### EXERCISES TO COMPLETE:
1. In the mailing-list post, what journal volume and issue published the cited article?
2. Write out the stretch of the mailing-list post from "http://www.mrijournal.com/article/S0730-725X(09)00141-6/abstract" through "06 July 2009.", copying it word for word.
3. List every factor that the abstract in the mailing-list post says the study investigates for its effect on the fractional anisotropy value.

[Mristudio-users] DTI Studio in cervical spine

Dresner, Alex alex.dresner at philips.com
Wed Feb 17 07:31:40 EST 2010


This journal article uses DTI Studio for cervical spine:

http://www.mrijournal.com/article/S0730-725X(09)00141-6/abstract
(copied below).

Magnetic Resonance Imaging Volume 28, Issue 1, Pages 70-76 (January 2010)

Dependence of the fractional anisotropy in cervical spine from the
number of diffusion gradients, repeated acquisition and voxel size

Received 26 September 2008; received in revised form 15 May 2009;
accepted 19 May 2009. published online 06 July 2009.

Abstract

The aim of this study is to investigate the consequences of using
different gradient schemes, number of repeated measurements and voxel
size on the fractional anisotropy (FA) value in a diffusion tensor
imaging (DTI) sequence on the cervical tract of the spinal cord.

### DATA EXTRACTS:
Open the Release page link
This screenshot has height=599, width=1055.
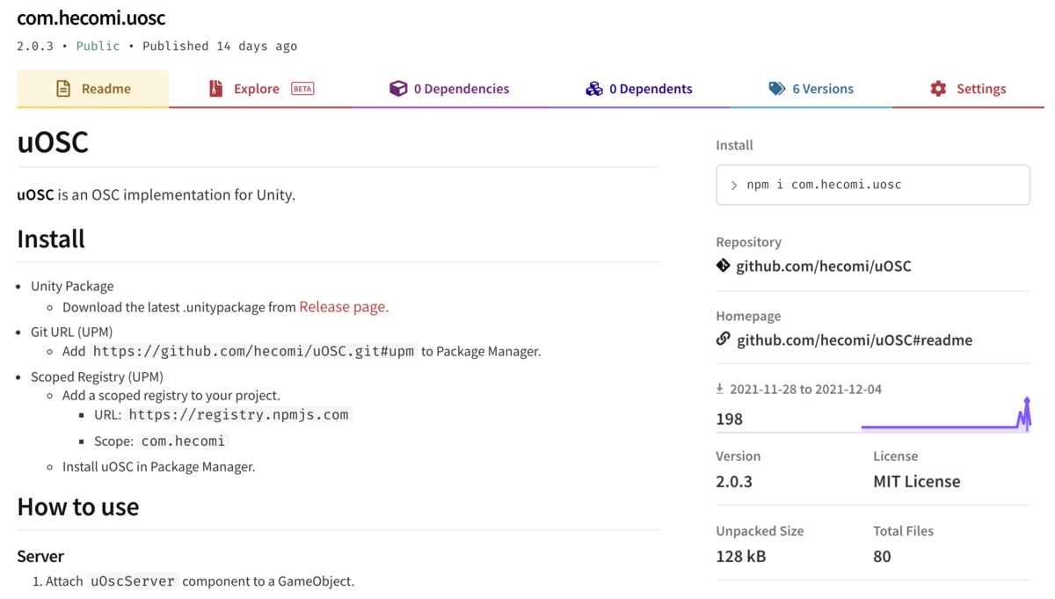pos(342,307)
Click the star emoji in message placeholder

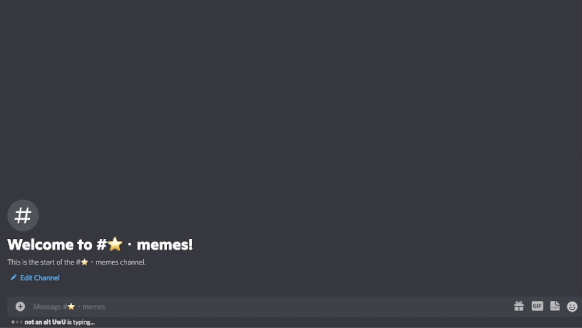71,307
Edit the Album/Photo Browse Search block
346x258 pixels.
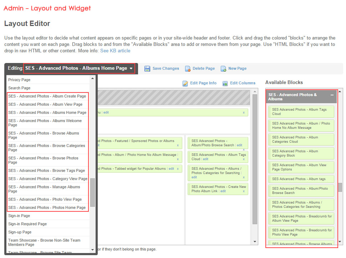click(x=239, y=145)
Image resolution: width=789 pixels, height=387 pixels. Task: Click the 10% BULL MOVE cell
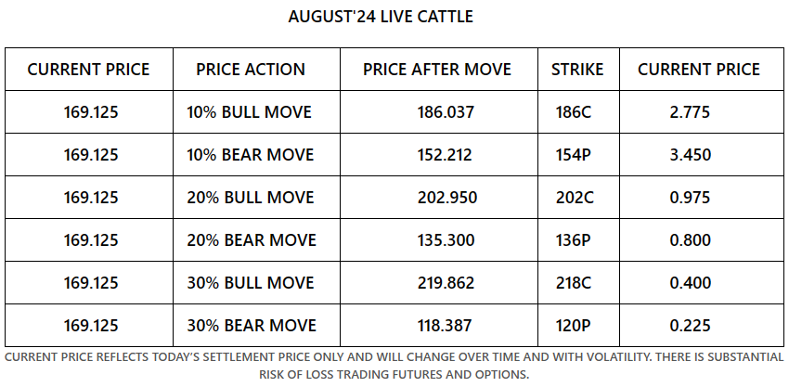point(249,112)
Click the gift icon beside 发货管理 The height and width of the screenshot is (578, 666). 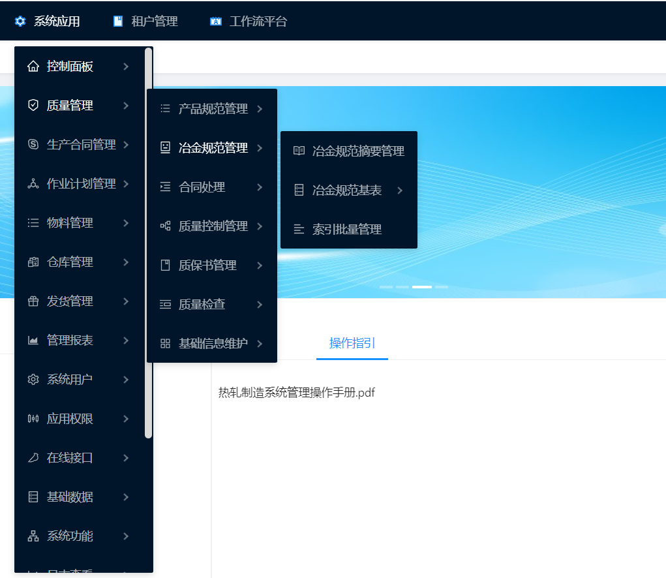click(33, 301)
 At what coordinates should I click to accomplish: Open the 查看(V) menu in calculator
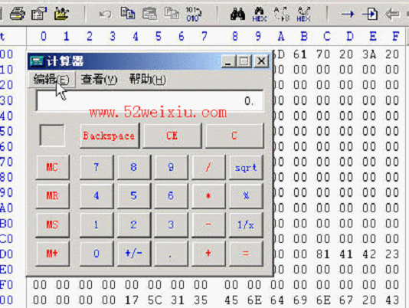click(x=99, y=80)
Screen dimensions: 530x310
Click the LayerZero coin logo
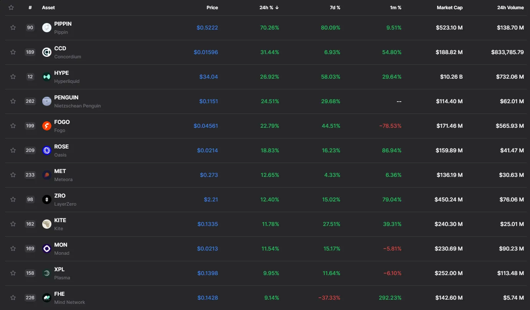point(47,199)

### ANSWERS TO THE PROBLEMS:
1. Magnetic Resonance Imaging, Volume 28, Issue 1 (January 2010)

2.
http://www.mrijournal.com/article/S0730-725X(09)00141-6/abstract
(copied below).

Magnetic Resonance Imaging Volume 28, Issue 1, Pages 70-76 (January 2010)

Dependence of the fractional anisotropy in cervical spine from the
number of diffusion gradients, repeated acquisition and voxel size

Received 26 September 2008; received in revised form 15 May 2009;
accepted 19 May 2009. published online 06 July 2009.

3. different gradient schemes; number of repeated measurements; voxel size